Une entreprise associée nous communique les orientations et modes de fonctionnement du service formation.

ESPRIT DE SERVICE...

 Le service formation a pour vocation d’aider le management qui a la charge de valoriser son personnel. Il met son expertise au service des responsables d’équipes ou de services.

 Donc toutes ses actions ou décisions doivent être préparées et prises en concertation avec les responsables d’équipes ou de services.
Attention
aux courts-circuits qui pourraient les déstabiliser et les mettre en situation de refuser, critiquer les actions mises en œuvre par notre service.

 Des personnes du service formation, il est attendu : une capacité à expliquer et convaincre ; une autorité naturelle, puisqu’elles ne peuvent ni imposer, ni contraindre. Bien des facettes de leur rôle ont un aspect éducatif.

« Support »,  le service formation doit ajouter de la valeur aux autres. C’est dans la mesure où il apporte ce « plus » que son aide est sollicitée, ses conseils recherchés et suivis. Coupés des réalités du terrain, privés d’informations remontantes, nous ne POUVONS RIEN faire, et donc notre rôle n’est d’aucune utilité.

...d'où
UNE MANIÈRE DE FONCTIONNER

  • écouter le terrain, enquêter, poser des questions ;
  • alerter des difficultés, aider et conseiller ;
  • prêter son concours à la demande ;
  • promouvoir innovation, changement et idées ;
  • préparer les décisions avec les intéressés et expliquer les décisions prises ;
  • transmettre son savoir ;
  • orienter, guider la mise en œuvre ;
  • analyser succès et échecs, en diffuser les causes ;
  • gérer, organiser, coordonner…

 Attention ! Ayant un rôle subsidiaire, c’est à dire, d’aide, notre service ne doit  jamais se substituer aux responsables.

 

 TÂCHES DU SERVICE
(...)Relations avec les organismes  de formation
- Relation avec les organismes collecteurs des sommes devant être consacrées à la formation - Etablissement et gestion du budget formation - Contacts et relations suivies avec (*) le management - Réalisation des actions de formation - Suivi des actions avec l’organisme, le collaborateur et (*) son manager - Contacts avec les bénéficiaires de la formation, sans jamais se substituer au manager - Etablissement du plan de formation, avec (*) le management - Relations avec l'administration (DRETFP...)                                                                                                
*) Soulignemens de CPE.

                         APPRÉCIATION DE LA QUALITÉ DE SERVICE
 
(Note CPE : comme pour toutes les personnes dont la fonction a un impact direct ou indirect sur les hommes - responsables hiérarchiques ou services "support" - l'appréciation privilégie la manière dont le service est rendu): le collaborateur du service formation...

Est-il force de valorisation de ses interlocuteurs ? Rend-il la tâche plus facile ? Est-il facteur de progrès de son entourage ?
Est-il force de cohésion : travail en harmonie avec les différents services, respect du champ de responsabilité de ses interlocuteurs, coordination ?

Est-il force de proposition, d'innovation, de critique des moyens et procédures employés ?


(Note CPE : La qualité de service du personnel « formation » ne peut valablement être appréciée qu'en collectant faits et informations auprès des bénéficiaires, en allant voir sur le terrain la qualité des modes de fonctionnement.
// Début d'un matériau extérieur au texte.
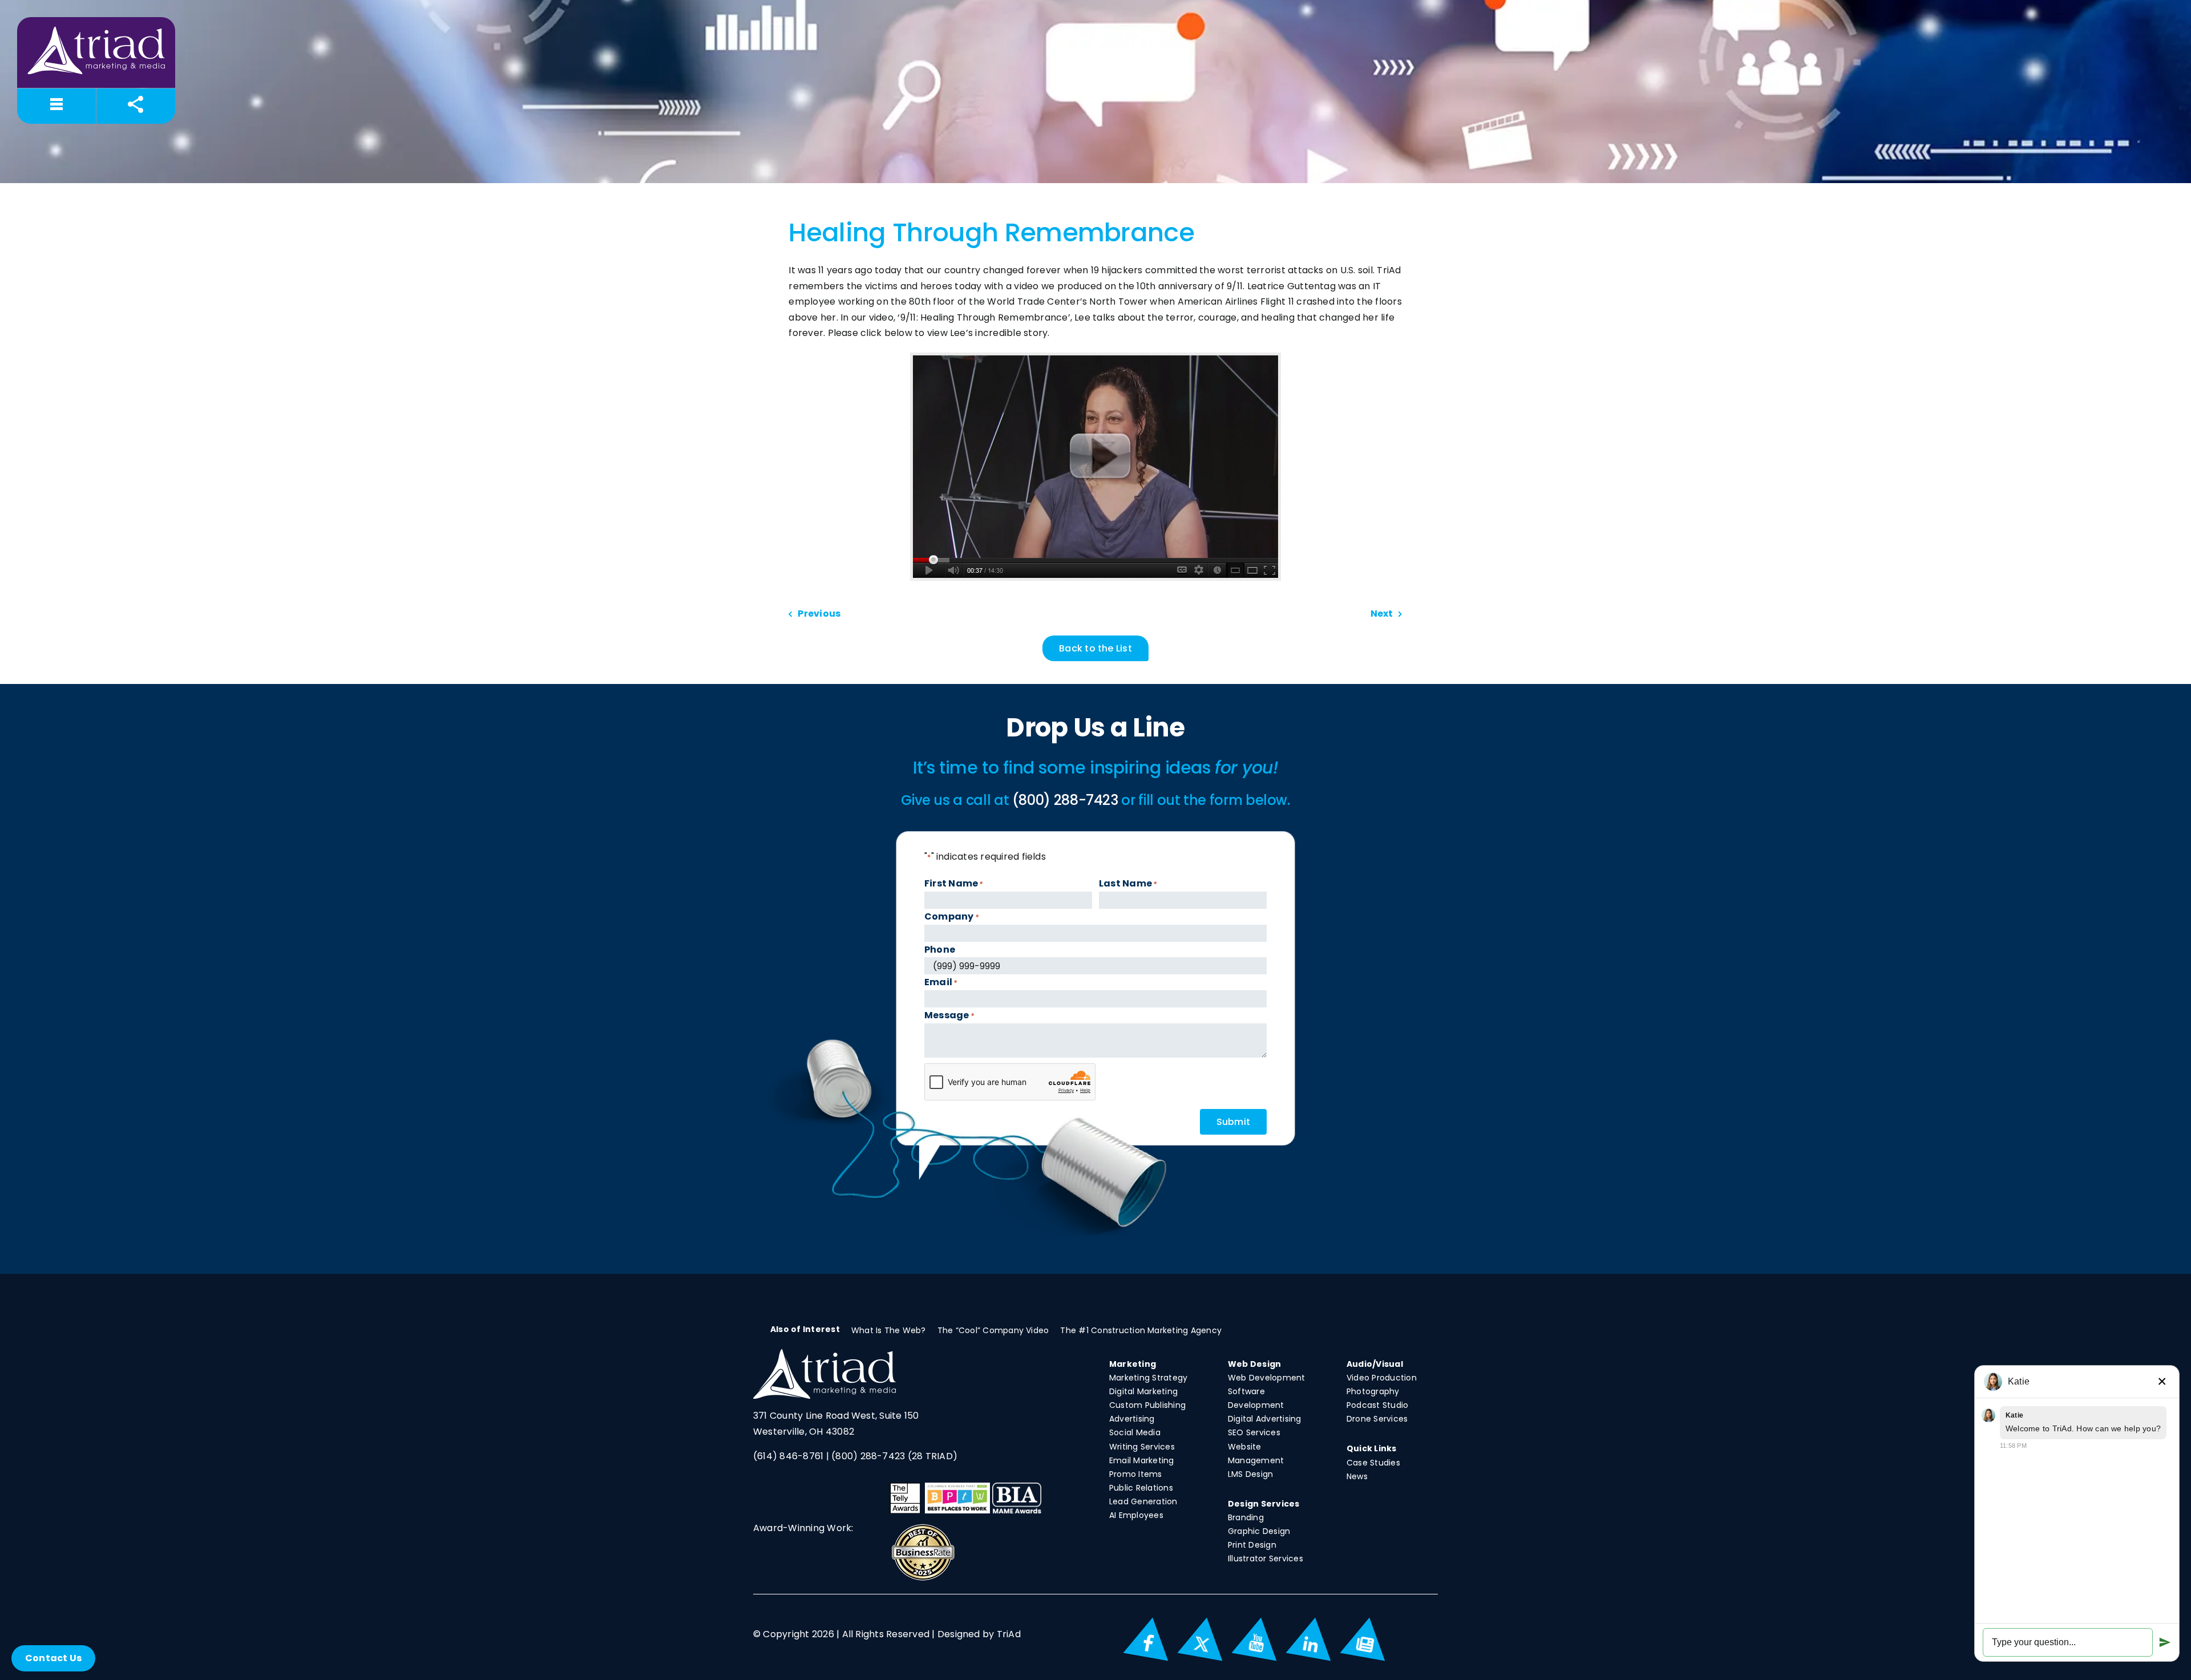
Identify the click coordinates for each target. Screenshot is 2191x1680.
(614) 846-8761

C'est en quelque sorte à une enquête sur la satisfaction  des "clients" internes que doit se livrer le responsable hiérarchique chargé de porter un jugement sur la qualité de service. Cette pratique est d'autant plus nécessaire que  les lieux d'opération d’intervention sont multiples).

 

 

TOUT à TOUS, PARTOUT

Un correspondant s'étonne que CPE,
par le biais des animateurs ou des membres de l'association,
fasse du prosélytisme
et intervienne ailleurs que dans les entreprises...
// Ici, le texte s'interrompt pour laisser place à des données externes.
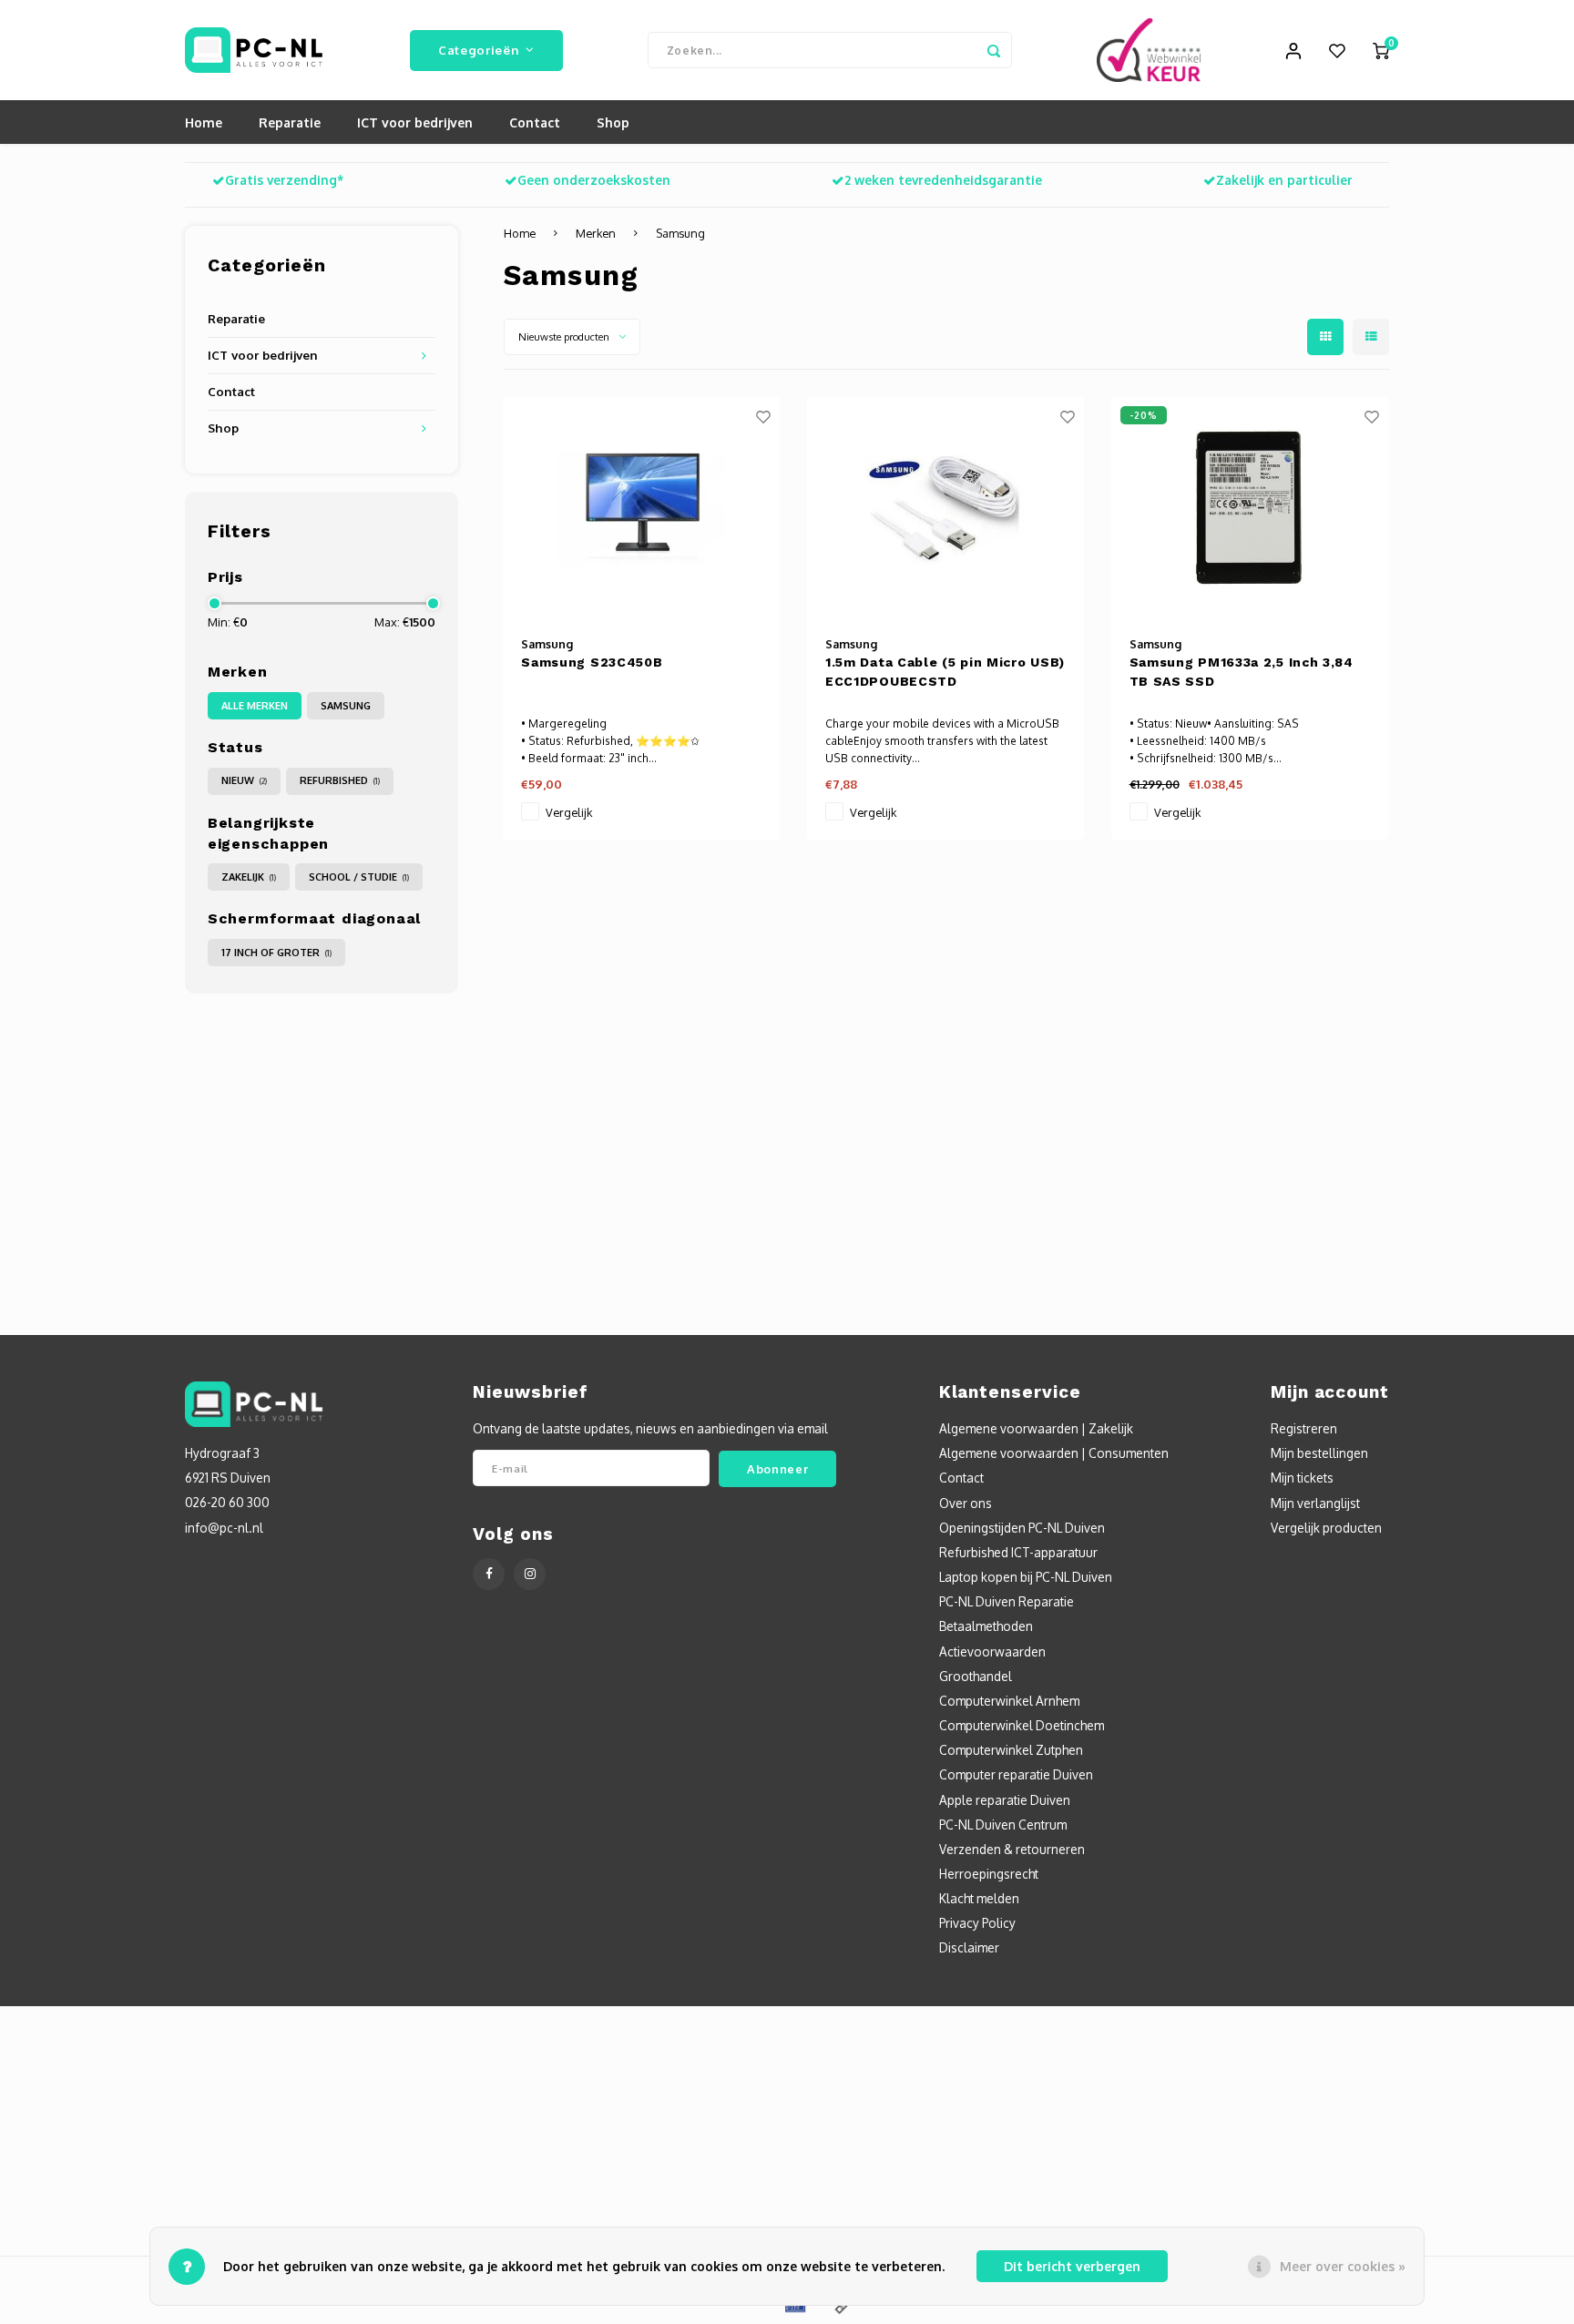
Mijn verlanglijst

CPE est le point de rencontre, d’échanges et de réflexion entre personnes qui dans leurs entreprises agissent en fonction d’une règle de vie porteuse d’harmonie interne et de fécondité :

agir en sorte que chacun trouve un intérêt personnel à œuvrer dans l’intérêt général

Que des personnes diffusent dans leurs domaines de responsabilité, suivant leurs engagements personnels, les principes et les méthodes dont ils apprécient les bienfaits dans leur vie professionnelle…Rien n’est plus souhaitable, puisque ces principes, de valeur universelle, peuvent s’appliquer à toute communauté.

Que l’association CPE soit amenée à porter témoignage  des bienfaits de cette règle de vie et de cette pratique d’entente sociale auprès d’organismes, d’institutions et de groupements très divers….Cela fait partie intégrante de la mission de CPE

Quand il fait bon vivre dans nos communautés, et plus particulièrement dans nos entreprises, CPE le dit, le répète, et explique pourquoi.

MOYENS de COMMUNICATION...

ou l'art de façonner des crânes de piafs !

SERINS, SERINER, SERINETTE...

 Les moyens de communication constituent un formidable appareil à seriner les hommes.

Quand on veut apprendre un air à des oiseaux, on leur répète cet air dix et vingt fois par jour au moyen d’un instrument ad hoc.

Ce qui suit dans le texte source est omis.